◆ Instructions for the task
Turn the records below into a JSON list of strings, with each line as its own string and blank lines dropped.

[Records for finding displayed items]

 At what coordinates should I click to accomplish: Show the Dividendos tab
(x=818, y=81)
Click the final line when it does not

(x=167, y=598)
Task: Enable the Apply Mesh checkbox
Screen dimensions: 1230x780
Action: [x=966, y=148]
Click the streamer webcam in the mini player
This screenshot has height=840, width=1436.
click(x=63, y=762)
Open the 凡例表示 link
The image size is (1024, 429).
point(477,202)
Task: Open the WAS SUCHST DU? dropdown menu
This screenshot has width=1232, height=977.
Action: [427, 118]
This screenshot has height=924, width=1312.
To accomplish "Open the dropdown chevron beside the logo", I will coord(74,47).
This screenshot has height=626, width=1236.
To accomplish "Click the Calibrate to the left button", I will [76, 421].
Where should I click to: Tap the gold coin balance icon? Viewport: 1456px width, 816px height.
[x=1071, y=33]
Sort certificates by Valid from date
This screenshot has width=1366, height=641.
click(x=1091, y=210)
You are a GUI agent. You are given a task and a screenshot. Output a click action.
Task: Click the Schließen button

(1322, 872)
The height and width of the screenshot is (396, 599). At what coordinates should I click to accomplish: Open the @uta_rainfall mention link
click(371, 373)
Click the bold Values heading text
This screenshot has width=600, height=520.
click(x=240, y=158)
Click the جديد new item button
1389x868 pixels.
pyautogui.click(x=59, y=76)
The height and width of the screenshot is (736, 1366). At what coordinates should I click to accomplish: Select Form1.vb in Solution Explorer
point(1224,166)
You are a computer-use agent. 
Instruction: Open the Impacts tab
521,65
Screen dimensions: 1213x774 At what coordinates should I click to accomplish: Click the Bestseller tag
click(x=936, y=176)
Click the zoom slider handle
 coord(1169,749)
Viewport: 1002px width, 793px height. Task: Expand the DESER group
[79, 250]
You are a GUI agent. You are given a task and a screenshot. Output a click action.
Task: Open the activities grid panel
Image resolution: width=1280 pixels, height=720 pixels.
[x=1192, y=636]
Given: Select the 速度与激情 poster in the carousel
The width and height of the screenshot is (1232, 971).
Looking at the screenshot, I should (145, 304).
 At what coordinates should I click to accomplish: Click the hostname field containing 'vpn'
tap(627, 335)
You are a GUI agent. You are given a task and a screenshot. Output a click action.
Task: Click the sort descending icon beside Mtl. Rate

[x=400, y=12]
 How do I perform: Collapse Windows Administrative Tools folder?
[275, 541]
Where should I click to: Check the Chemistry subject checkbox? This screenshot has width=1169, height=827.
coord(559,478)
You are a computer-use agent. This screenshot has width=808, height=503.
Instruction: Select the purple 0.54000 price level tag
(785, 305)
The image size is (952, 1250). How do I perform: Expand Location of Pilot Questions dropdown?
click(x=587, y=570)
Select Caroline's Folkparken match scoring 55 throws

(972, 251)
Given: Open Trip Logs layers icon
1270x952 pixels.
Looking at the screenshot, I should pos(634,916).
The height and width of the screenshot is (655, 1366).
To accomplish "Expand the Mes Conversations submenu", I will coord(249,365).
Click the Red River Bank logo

◆ Written response
[
  " At what coordinates should I click to accomplish: Show the Dividendos tab",
  "(x=818, y=81)",
  "Click the final line when it does not",
  "(x=167, y=598)",
  "Task: Enable the Apply Mesh checkbox",
  "Screen dimensions: 1230x780",
  "Action: [x=966, y=148]",
  "Click the streamer webcam in the mini player",
  "This screenshot has height=840, width=1436.",
  "click(x=63, y=762)",
  "Open the 凡例表示 link",
  "The image size is (1024, 429).",
  "point(477,202)",
  "Task: Open the WAS SUCHST DU? dropdown menu",
  "This screenshot has width=1232, height=977.",
  "Action: [427, 118]",
  "This screenshot has height=924, width=1312.",
  "To accomplish \"Open the dropdown chevron beside the logo\", I will coord(74,47).",
  "This screenshot has height=626, width=1236.",
  "To accomplish \"Click the Calibrate to the left button\", I will [76, 421].",
  "Where should I click to: Tap the gold coin balance icon? Viewport: 1456px width, 816px height.",
  "[x=1071, y=33]",
  "Sort certificates by Valid from date",
  "This screenshot has width=1366, height=641.",
  "click(x=1091, y=210)",
  "You are a GUI agent. You are given a task and a screenshot. Output a click action.",
  "Task: Click the Schließen button",
  "(1322, 872)",
  "The height and width of the screenshot is (396, 599). At what coordinates should I click to accomplish: Open the @uta_rainfall mention link",
  "click(371, 373)",
  "Click the bold Values heading text",
  "This screenshot has width=600, height=520.",
  "click(x=240, y=158)",
  "Click the جديد new item button",
  "1389x868 pixels.",
  "pyautogui.click(x=59, y=76)",
  "The height and width of the screenshot is (736, 1366). At what coordinates should I click to accomplish: Select Form1.vb in Solution Explorer",
  "point(1224,166)",
  "You are a computer-use agent. ",
  "Instruction: Open the Impacts tab",
  "521,65",
  "Screen dimensions: 1213x774 At what coordinates should I click to accomplish: Click the Bestseller tag",
  "click(x=936, y=176)",
  "Click the zoom slider handle",
  " coord(1169,749)",
  "Viewport: 1002px width, 793px height. Task: Expand the DESER group",
  "[79, 250]",
  "You are a GUI agent. You are given a task and a screenshot. Output a click action.",
  "Task: Open the activities grid panel",
  "Image resolution: width=1280 pixels, height=720 pixels.",
  "[x=1192, y=636]",
  "Given: Select the 速度与激情 poster in the carousel",
  "The width and height of the screenshot is (1232, 971).",
  "Looking at the screenshot, I should (145, 304).",
  " At what coordinates should I click to accomplish: Click the hostname field containing 'vpn'",
  "tap(627, 335)",
  "You are a GUI agent. You are given a task and a screenshot. Output a click action.",
  "Task: Click the sort descending icon beside Mtl. Rate",
  "[x=400, y=12]",
  " How do I perform: Collapse Windows Administrative Tools folder?",
  "[275, 541]",
  "Where should I click to: Check the Chemistry subject checkbox? This screenshot has width=1169, height=827.",
  "coord(559,478)",
  "You are a computer-use agent. This screenshot has width=808, height=503.",
  "Instruction: Select the purple 0.54000 price level tag",
  "(785, 305)",
  "The image size is (952, 1250). How do I perform: Expand Location of Pilot Questions dropdown?",
  "click(x=587, y=570)",
  "Select Caroline's Folkparken match scoring 55 throws",
  "(972, 251)",
  "Given: Open Trip Logs layers icon",
  "1270x952 pixels.",
  "Looking at the screenshot, I should pos(634,916).",
  "The height and width of the screenshot is (655, 1366).",
  "To accomplish \"Expand the Mes Conversations submenu\", I will coord(249,365).",
  "Click the Red River Bank logo"
]